Understanding the human-technology relationship necessitates our acceptance that we exist in a digital world in which we are active participants. Digital becomes a state of mind that cannot be separated from us, even if our devices are.
It embraces what makes us human at the core:
- Our emotions and ability to empathize
- Our need to know and understand things
- Our desire to connect and be accepted
- Our ability to create and leave our mark on the world
- Our sense of ethics and value
- Our ability to distinguish between what is right and wrong
In the future, the digital experience will need to feel authentically human. Technology can process and analyze things to make recommendations, it can learn and expand its knowledge, it might even contribute based on ideas of compassion as it continues to grow in the future, but it will always be bound by the rules that made it what it is.
That said, it’s technology’s ability to grow exponentially that requires us to develop a symbiotic relationship with it.

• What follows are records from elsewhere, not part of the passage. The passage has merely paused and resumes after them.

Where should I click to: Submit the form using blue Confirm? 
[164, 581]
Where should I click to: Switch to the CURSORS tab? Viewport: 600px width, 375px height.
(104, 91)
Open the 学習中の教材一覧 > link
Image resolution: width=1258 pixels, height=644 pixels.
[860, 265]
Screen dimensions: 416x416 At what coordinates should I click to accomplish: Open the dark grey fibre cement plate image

One that positions us as true partners and collaborators where we both contribute in those ways that we innately excel.
A human-centric digital experience must:
- Equip people with smart information – enabling them to make good decisions that stay true to who they are, as well as align to values and goals of the community they belong to
- Instill confidence – supporting them to take the action they need to take, uphold the beliefs that they hold dear, and act on the goals that they have set for the future
- Give them a sense of belonging – encouraging them to contribute and feel like they have made a lasting impact that delivers measurable value
- Impart a feeling of being supported and valued – empowering them to take risks, experiment, and succeed or fail without apology
One essential aspect of this new experience will be its adaptability. Designers’ understanding of both collective and individual needs will enable new technologies to adapt based on context. This understanding might start with data about a specific individual, but will come into its own based on its ability to formulate patterns of understanding about groups of people. Eventually this understanding will establish a common framework into which other types of information – emotional, belief systems, values, and goals (for example) – can be layered. Situating the individual in the context of the common framework will deliver a relevant and motivational experience that drives people to act, to change, and embrace what needs to be done.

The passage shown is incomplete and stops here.